I worry that Edler might be one of those guys who looked decent one year, and then falls off a cliff the next. It happens to some players in their 30's, and he's played a ton of hockey and battled through a lot of injuries. For all we know, he may have one now. That's all you can really hang your hat on.
Because at times on this road-trip it looks like the game has just passed him by.
It may end up looking exactly like that, though it makes one wonder whether some of the time is due to long-term fatigue.
To use an analogy from other sports, when an endurance athlete overtrains his performance declines and the solution, assuming a clean athlete, is to rest. Training has to be dialed way back for some period of time or the athlete will suffer a slow decline. When athletes don't understand what has happened and try to improve through harder training it just makes things worse and can considerably prolong the time needed to get back to peak performance.

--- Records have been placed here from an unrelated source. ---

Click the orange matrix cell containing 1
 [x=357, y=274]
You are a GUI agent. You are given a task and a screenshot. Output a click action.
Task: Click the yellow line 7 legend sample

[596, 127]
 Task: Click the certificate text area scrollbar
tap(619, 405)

It seems to me very likely that Edler was overcooked earlier this season, then instead of being dialled back he was overcooked some more. His level of play isn't what it was earlier in the season. If he has in fact been overtrained, it's hard to see him getting the rest he needs to get back to peak performance quickly so it could well appear that the game passed him by when if his ice time had been 19-22 minutes a night he'd have been effective.
I doubt that holding him down to 19 minutes a game is going to get him back to normal very quickly at all. While it is hard to see it happening, I think
@MS has the right idea thinking in contemplating giving him the odd night off (MS suggested on a back to backs.)

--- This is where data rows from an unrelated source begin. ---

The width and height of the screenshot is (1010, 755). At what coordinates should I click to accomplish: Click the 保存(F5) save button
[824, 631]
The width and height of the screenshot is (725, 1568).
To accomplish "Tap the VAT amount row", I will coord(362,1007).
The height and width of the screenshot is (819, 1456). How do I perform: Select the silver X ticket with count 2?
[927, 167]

One of the effects of ongoing fatigue is that the likelihood of injury goes up. I would never wish an injury on someone, but paradoxically it might be the only way, in practice, that Edler gets rested.
Even an overtired Edler still does a lot of things right, but on 24-30 minutes a night I don't think he's going to be near peak effectiveness in the long run.
It's a lot like watching Tortorella ride the twins in 2013-14. They were playing big minutes for forwards in the first half of the season while Torts desperately tried to keep the team at a playoff level. Daniel scored 35 points in 41 games before the new year, 12 points in 32 games after. Henrik also had 35 points in 41 games before he new year (27 in 28 games by the end of November,) then he had 15 points in 29 games after the new year. Both were losing effectiveness well before the new year and that effectiveness didn't come back until the next season, when after a summer to rejuvenate the twins played an average of about 2 minutes per game fewer than the previous season.
The twins were 33 years old in 2013-14.